*Supplied material:*
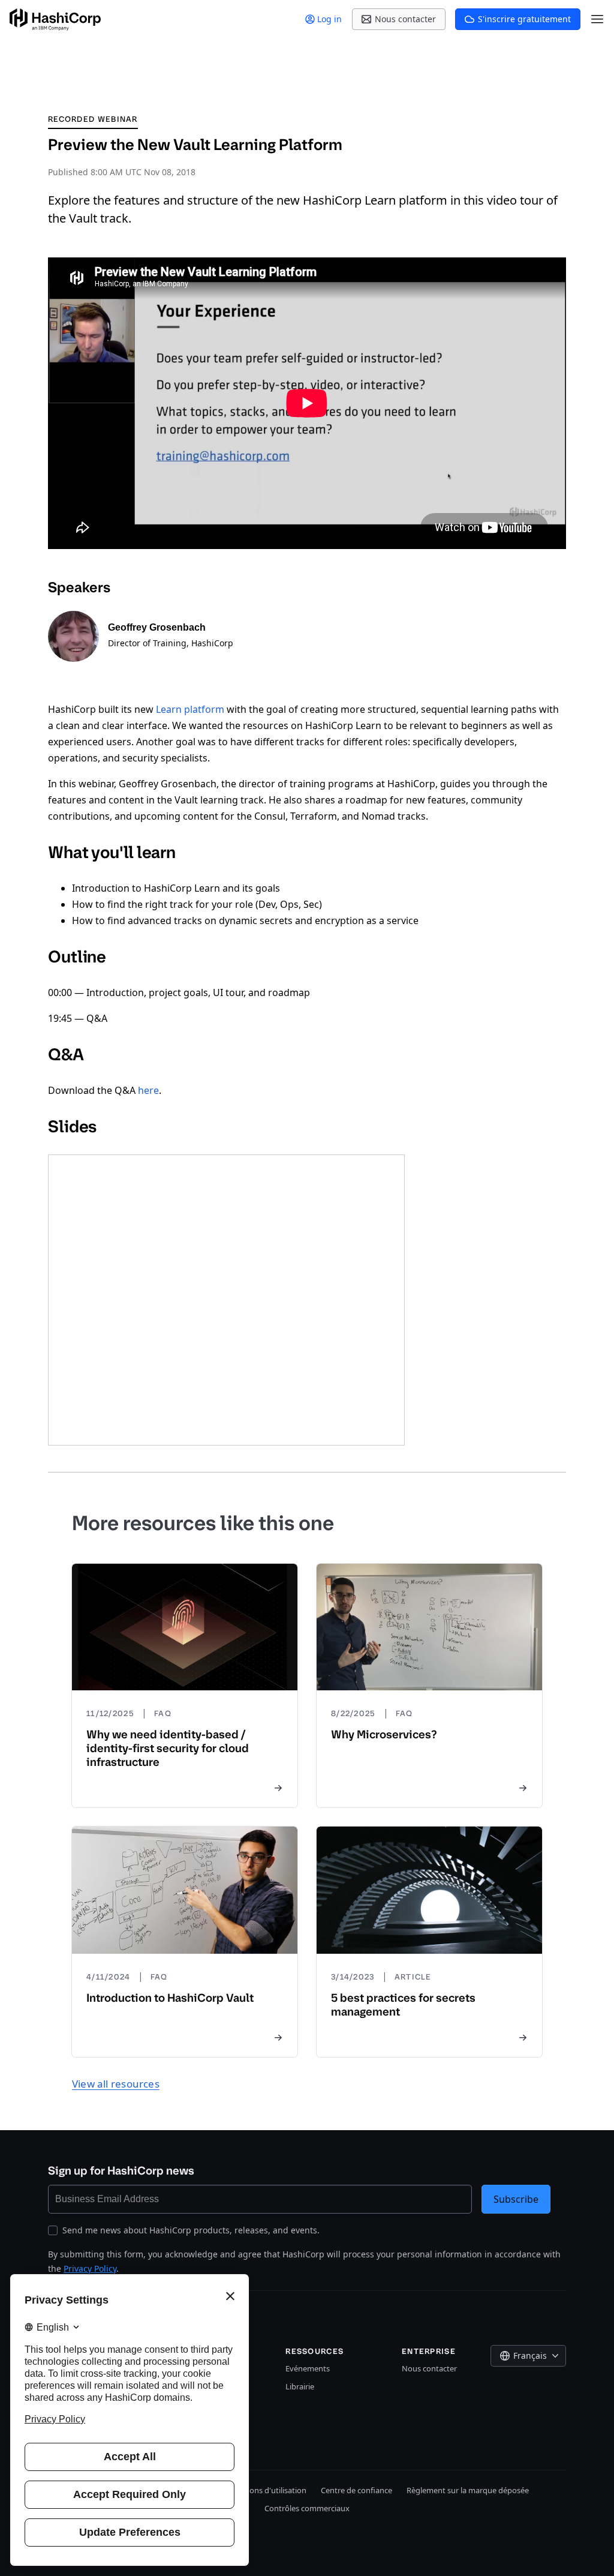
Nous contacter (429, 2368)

---

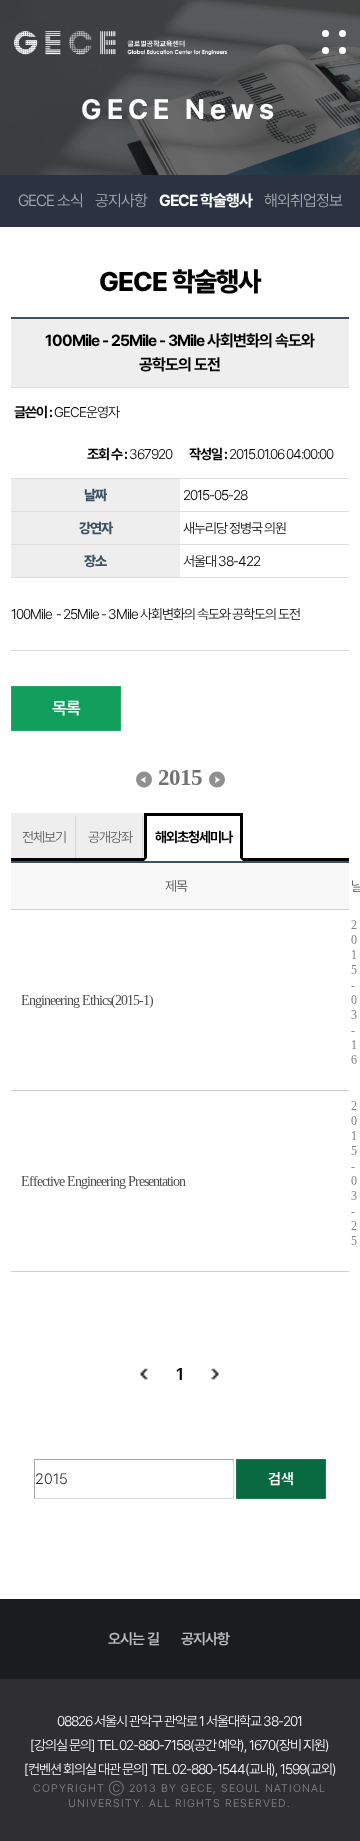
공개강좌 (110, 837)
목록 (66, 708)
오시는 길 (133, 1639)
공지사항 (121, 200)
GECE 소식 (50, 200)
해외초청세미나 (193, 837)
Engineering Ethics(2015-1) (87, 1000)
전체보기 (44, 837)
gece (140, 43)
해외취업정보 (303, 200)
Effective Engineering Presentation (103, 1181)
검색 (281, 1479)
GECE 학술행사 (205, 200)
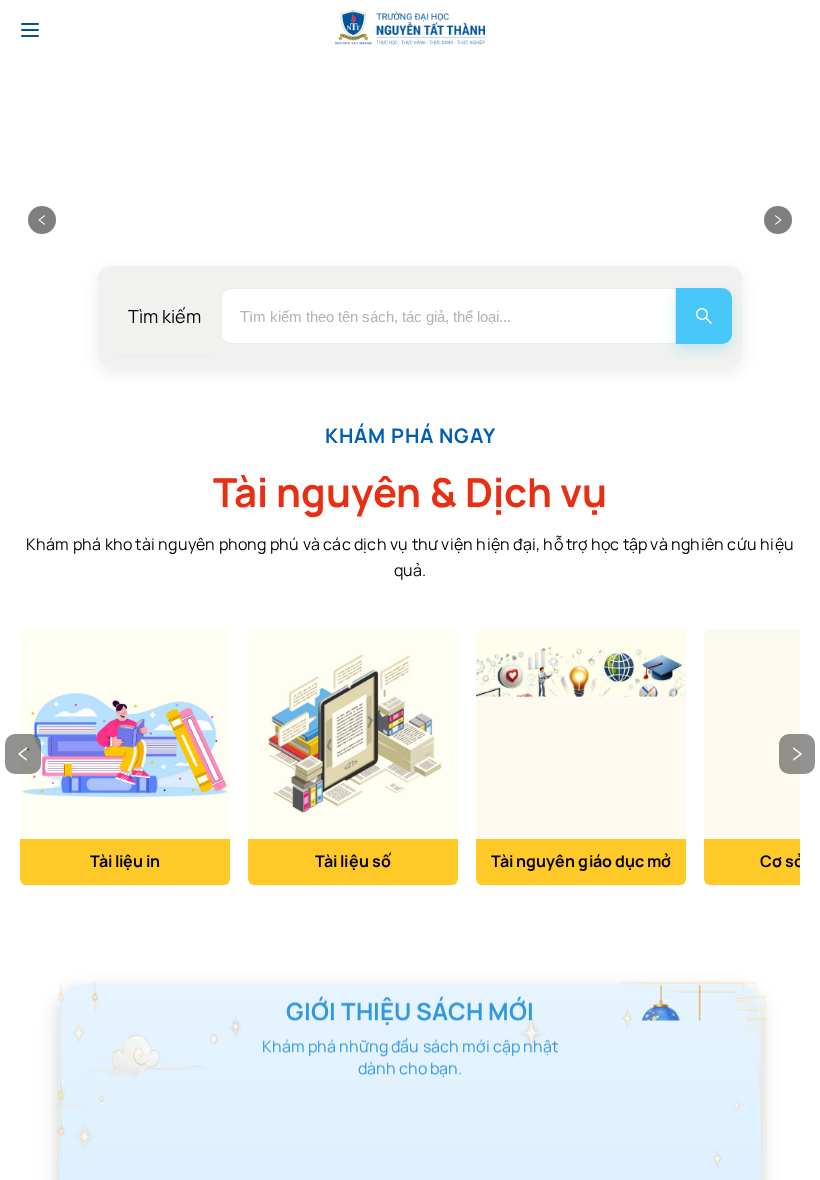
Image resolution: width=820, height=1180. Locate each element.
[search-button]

*What is expected:*
Going by the data above, the answer is exactly the lines from the one holding "GECE 소식 (50, 200)" to the one holding "[search-button]", both kept, with the pictures left out.

*Solution to this problem:*
GECE 소식 (50, 200)
해외초청세미나 (193, 837)
Engineering Ethics(2015-1) (87, 1000)
전체보기 (44, 837)
gece (140, 43)
해외취업정보 (303, 200)
Effective Engineering Presentation (103, 1181)
검색 (281, 1479)
GECE 학술행사 (205, 200)
Image resolution: width=820, height=1180. Locate each element.
[search-button]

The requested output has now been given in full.